The soft sleeper (软卧 (ruǎn wò)), abbreviated RW or WR (CRH), is a passenger railway compartment class in the People's Republic of China. Soft sleeper is the main class on most Z-series express trains, and soft-sleeper cars are also included in the formations of slower trains. They are more expensive than hard sleepers but are generally more comfortable, as there is more room to move around and the bunks tend to be, though not always, softer in firmness. In many soft-sleeper compartments, entertainment is available through headphones connected to an LCD screen, although this is by no means universal.

Soft sleepers usually have four bunks, sometimes six. In conventional four-berth soft-sleeper cars, most carriages have eight or nine compartments, giving a designated full occupancy of 32 or 36 passengers; this capacity, together with the RW carriage designation, is usually shown on markings at the ends of the carriage. The bunks come with a lower sheet, two pillows and a covered duvet. The compartment has a door that is lockable, although the carriage attendant has a key to open it. A large thermos of hot water, slippers and a rubbish bin are provided.

Tickets are priced slightly cheaper for the upper berths than the more desired lower berths. Due to the compartmental nature of the soft sleeper, it is sometimes appropriate for passengers to reserve tickets in batches of four to share a single compartment, though this may not always work, especially on certain routes during peak season.

Because soft-sleeper tickets are generally sold by individual berth rather than by gender-separated compartment, the standard booking process does not necessarily guarantee single-gender compartments.

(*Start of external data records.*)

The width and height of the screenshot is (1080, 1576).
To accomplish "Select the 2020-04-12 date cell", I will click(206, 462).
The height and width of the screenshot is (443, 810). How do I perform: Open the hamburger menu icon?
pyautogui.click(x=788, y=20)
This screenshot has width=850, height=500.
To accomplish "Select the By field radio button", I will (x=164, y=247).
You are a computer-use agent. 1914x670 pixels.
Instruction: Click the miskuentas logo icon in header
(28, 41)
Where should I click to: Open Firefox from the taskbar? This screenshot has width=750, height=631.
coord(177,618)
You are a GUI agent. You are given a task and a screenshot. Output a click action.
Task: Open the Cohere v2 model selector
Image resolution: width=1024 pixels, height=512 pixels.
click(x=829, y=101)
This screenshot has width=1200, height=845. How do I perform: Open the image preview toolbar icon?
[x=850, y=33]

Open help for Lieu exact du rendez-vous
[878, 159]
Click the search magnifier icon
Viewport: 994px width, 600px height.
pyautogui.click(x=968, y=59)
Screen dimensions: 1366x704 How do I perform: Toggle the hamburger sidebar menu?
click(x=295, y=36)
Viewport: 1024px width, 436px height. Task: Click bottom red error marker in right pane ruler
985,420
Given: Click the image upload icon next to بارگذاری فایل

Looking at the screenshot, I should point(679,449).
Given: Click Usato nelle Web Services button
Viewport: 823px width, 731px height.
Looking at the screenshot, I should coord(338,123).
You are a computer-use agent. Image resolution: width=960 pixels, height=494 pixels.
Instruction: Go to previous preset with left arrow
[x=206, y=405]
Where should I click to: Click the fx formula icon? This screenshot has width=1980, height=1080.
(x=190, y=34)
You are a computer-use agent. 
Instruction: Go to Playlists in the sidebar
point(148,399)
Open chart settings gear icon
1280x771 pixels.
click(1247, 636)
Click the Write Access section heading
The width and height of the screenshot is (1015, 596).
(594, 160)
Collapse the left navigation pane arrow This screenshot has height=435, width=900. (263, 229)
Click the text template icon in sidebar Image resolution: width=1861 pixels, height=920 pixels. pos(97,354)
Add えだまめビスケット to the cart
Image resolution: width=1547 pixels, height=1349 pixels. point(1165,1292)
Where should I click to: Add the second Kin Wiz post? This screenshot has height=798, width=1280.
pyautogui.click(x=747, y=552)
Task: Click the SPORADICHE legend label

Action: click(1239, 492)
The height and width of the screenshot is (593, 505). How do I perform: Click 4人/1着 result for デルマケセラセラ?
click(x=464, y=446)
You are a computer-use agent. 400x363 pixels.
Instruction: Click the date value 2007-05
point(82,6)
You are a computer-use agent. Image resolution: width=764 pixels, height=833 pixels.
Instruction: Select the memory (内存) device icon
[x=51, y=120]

A solo passenger may therefore share a four-berth compartment with passengers of another gender, including being the only passenger of their gender in the compartment.

==Rolling stock and variation==
Soft-sleeper facilities vary by train service and by the age, maintenance and refurbishment history of the rolling stock. Since Chinese railways have produced and rebuilt soft-sleeper carriages over several decades, features such as power outlets, entertainment screens, bedding condition, interior finish and cleanliness are not uniform across all services.

On many conventional services, Z-series trains commonly use RW25T soft-sleeper cars, T-series trains often use RW25K cars, and K-series trains often use RW25G cars, although substitutions and mixed formations may occur.

Two higher travel classes are based on soft sleepers, including luxury sleeper () with two bunks per compartment and single-berth compartment () with only one bed per compartment.